CONSIGNES.
a. D'après le texte consacré au « baiser du banni », pourquoi Dalach ne se sent-elle pas vraiment concernée par la découverte des « anges fossiles » ? Répondez en une à trois phrases.
b. Poursuivez le texte consacré au « baiser du banni » à partir de sa dernière phrase.

Lorsque s'ouvre "le baiser du banni", Dalach est à Washington pour un rendez-vous d'affaires important où son grain de sel pourrait faire basculer un gros marché aéronautique. Mais, alors qu'elle se prépare pour cette rencontre, elle reçoit un appel de son protecteur et mentor, le Padre Santiago. Celui-ci lui demande d'allumer la télévision, sur une chaîne d'informations continue, peu importe laquelle, toutes sont en boucle, relayant une incroyable information...

Deux fossiles ont été découverts lors de fouilles archéologiques en Chine. Des pièces extraordinaires, particulièrement impressionnantes retrouvées dans un lieu connu pour les nombreux fossiles d'oiseaux qu'il recèle. Mais, là, aucun doute, les squelettes que montrent les écrans de télé du monde entier à cet instant sont ceux de deux hommes, couchés en position foetale. Deux hommes, oui, c'est ce que l'on croit au premier abord... avant de découvrir que ces squelettes possèdent chacun une grande paire d'ailes !

Canular ou découverte hallucinante ? On en débat encore sur tous les networks du monde. Mais, on voit distinctement sur les images les os et quelques plumes qui y sont encore attachées. Déjà, les médias parlent des "anges fossiles" à propos de ces squelettes. Dalach, qui n'appartient pas franchement à la catégorie fervente croyant, malgré son passé au service du Saint-Siège, elle ne se sent pas vraiment concernée. Et pourtant, elle l'est, indirectement, même si elle refuse encore d'accepter cette idée...

DONNÉES FOURNIES.
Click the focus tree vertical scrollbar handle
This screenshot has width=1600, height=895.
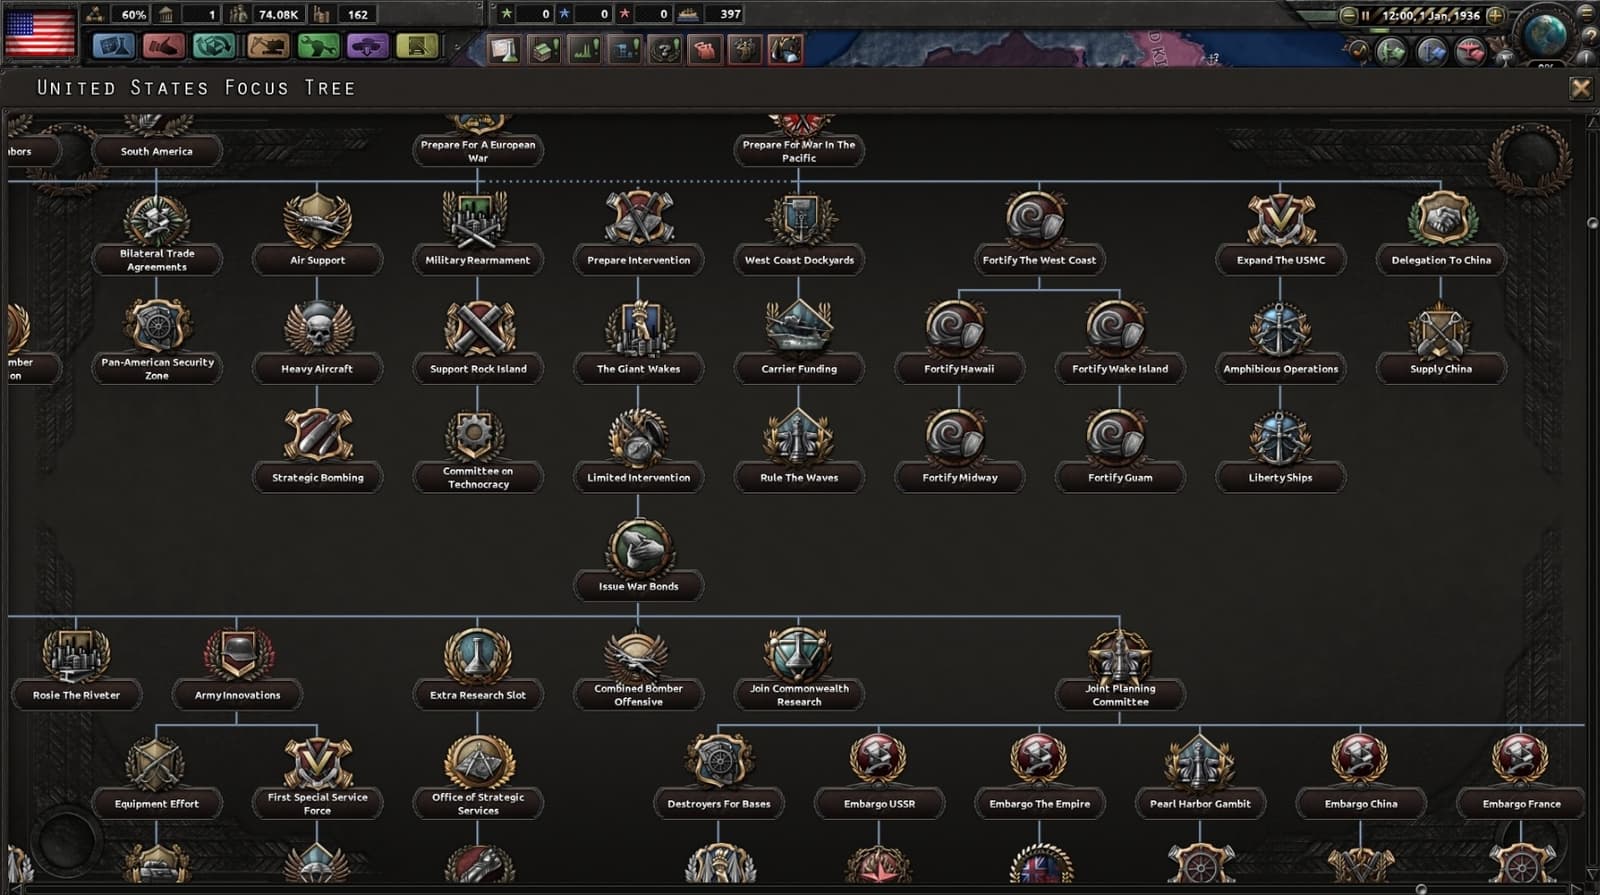tap(1593, 223)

RÉPONSES RÉDIGÉES.
a. Dalach ne se sent pas vraiment concernée parce qu'elle n'appartient pas franchement à la catégorie des fervents croyants. Elle reste sur cette réserve malgré son passé au service du Saint-Siège.

b.
Pour Dalach, à ce moment précis, une seule chose compte : son rendez-vous dans un restaurant français de la capitale fédérale américaine et la manière dont elle va influencer le marché qui se dessine, en faveur, bien sûr, du concurrent qui la rétribue grassement pour cela... Mais, décidément, cette journée n'a rien d'une journée normale... Voilà que Dalach se découvre un ange gardien, en muscles et en os, celui-là.

Quant au dîner, il tourne au carnage lorsque la tête de son voisin de table explose brutalement en pleine négociation... S'ensuit une pagaille indescriptible et un sauvetage in extremis, quand celui que Padre Santiago avait qualifié de "chasseur" quand il a informé Dalach de sa probable présence auprès d'elle, surgit dans une ruelle pour la sortir d'un bien mauvais pas...

L'aider ? Oui, sans doute, en éliminant sans pitié les personnes prêtes à tuer Dalach sans autre forme de procès ni explication. Mais pourquoi, ensuite, ce malabar, taillé dans le roc et aux dimensions remarquables, se conduit-il comme un kidnappeur ? Dalach a beau se démener, impossible d'échapper à ce géant qui la fait embarquer contre son gré dans un avion. Direction l'Espagne, bien loin du tumulte que les incidents du restaurant de Washington ne devraient pas manquer de créer...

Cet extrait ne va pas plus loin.